Der Junge im gestreiften Pyjama (Originaltitel: The Boy in the Striped Pyjamas) ist ein britischer Film aus dem Jahr 2008 von Mark Herman, der auf der gleichnamigen Romanvorlage von John Boyne basiert. Die beiden Hauptrollen Bruno und Schmuel wurden von den Nachwuchsschauspielern Asa Butterfield und Jack Scanlon gespielt. Der Film war ab dem 12. September 2008 in den britischen und irischen Kinos zu sehen. In die deutschen Kinos kam der Film am 7. Mai 2009.

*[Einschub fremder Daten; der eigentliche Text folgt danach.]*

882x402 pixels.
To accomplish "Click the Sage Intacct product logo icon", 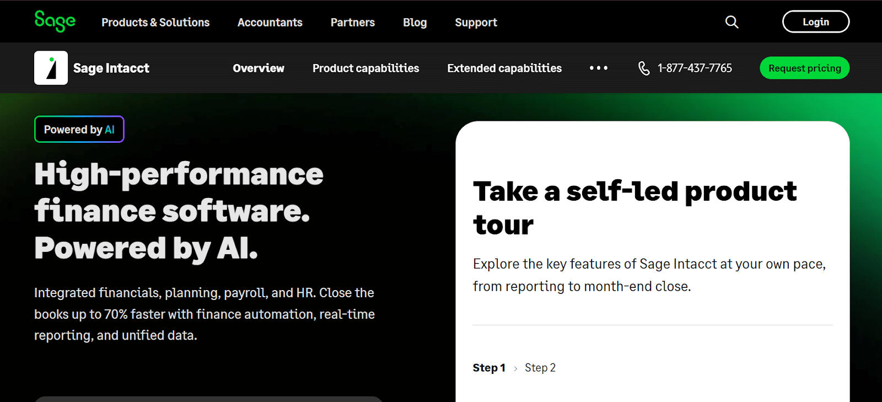I will pos(51,68).
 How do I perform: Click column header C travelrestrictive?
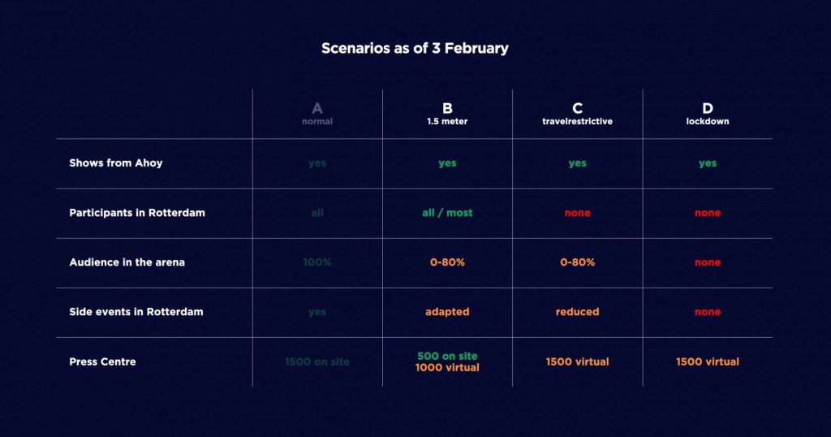tap(577, 114)
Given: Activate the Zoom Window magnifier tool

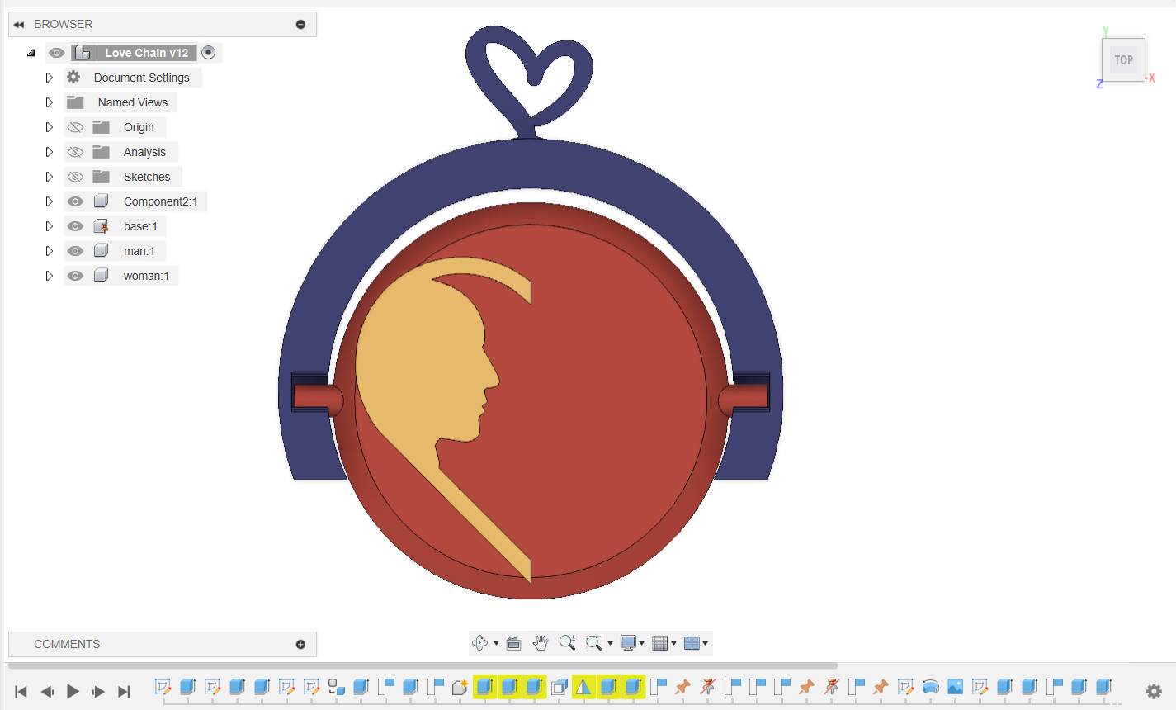Looking at the screenshot, I should point(593,643).
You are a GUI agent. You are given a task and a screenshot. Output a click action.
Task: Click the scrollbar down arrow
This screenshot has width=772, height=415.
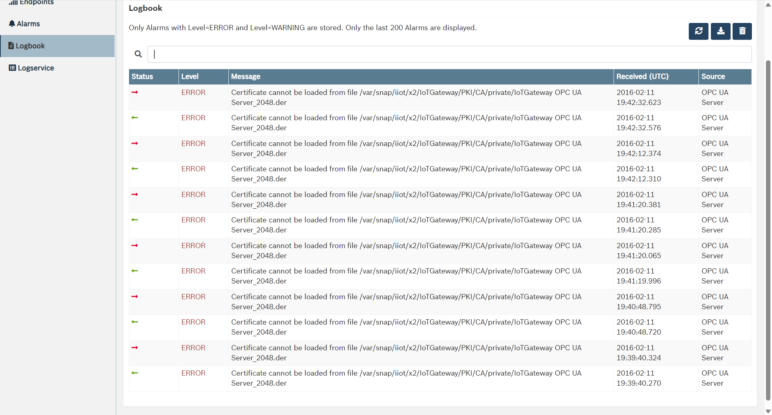click(x=768, y=411)
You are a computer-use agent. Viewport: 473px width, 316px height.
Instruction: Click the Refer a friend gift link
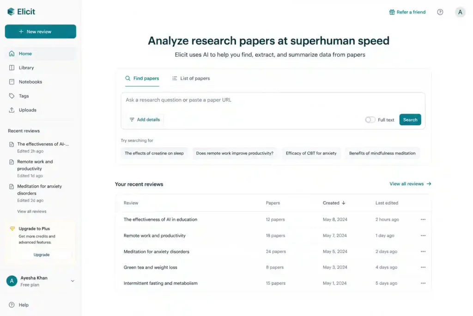pos(407,12)
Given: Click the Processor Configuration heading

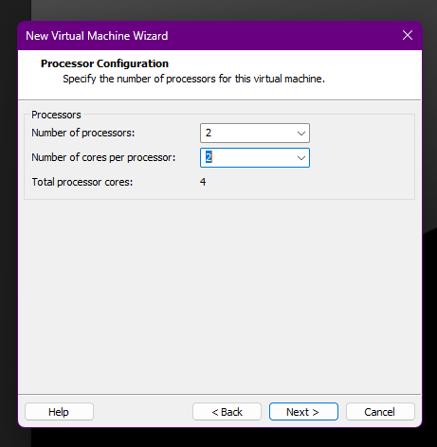Looking at the screenshot, I should [x=104, y=63].
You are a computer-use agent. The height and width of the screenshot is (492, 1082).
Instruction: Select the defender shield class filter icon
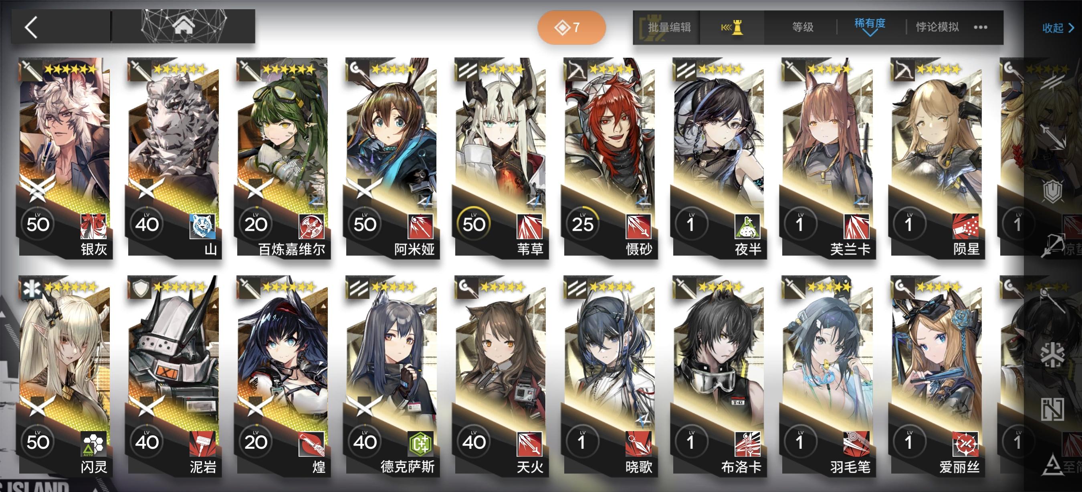[1053, 191]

Produktionsland: Vereinigtes Königreich,

Vereinigte Staaten

Originalsprache: Englisch

Erscheinungsjahr: 2008

Länge: 94 Minuten

Altersfreigabe: FSK 12

JMK 12

Regie: Mark Herman

Drehbuch: John Boyne (Buch),

Mark Herman (Drehbuch)

Produktion: David Heyman

Musik: James Horner

Kamera: Benoît Delhomme

Schnitt: Michael Ellis

Handlung

Gerade noch hat der achtjährige Bruno mit seinen Freunden in Berlin Flieger gespielt, als er zu Hause erfährt, dass die Familie bereits am nächsten Tag umziehen werde: Sein Vater, SS-Offizier Ralf, wurde zum Kommandanten eines Arbeitslagers befördert. Bruno trennt sich nur schwer von seinen Freunden und auch die Aussicht auf einen eigenen Garten hebt seine Laune nicht. Seine zwölfjährige Schwester Gretel hingegen glaubt, dass sie auch auf dem Land Freunde finden wird. Das neue Heim entpuppt sich als schwer bewachter Betonklotz mit hohen Zäunen, in dessen Vorhof ein Baum steht. Den Hinterhof des Grundstücks darf Bruno nicht betreten, sieht von seinem Zimmerfenster aus in der Ferne jedoch etwas, das er für einen Bauernhof hält. Er wundert sich, dass die Kinder und „Bauern“ alle gestreifte Schlafanzüge tragen, wie auch er einen hat. Es ist das Lager und Mutter Elsa stellt Ralf zur Rede, war doch ausgemacht, dass sich das Lager Kilometer vom Haus entfernt befinde.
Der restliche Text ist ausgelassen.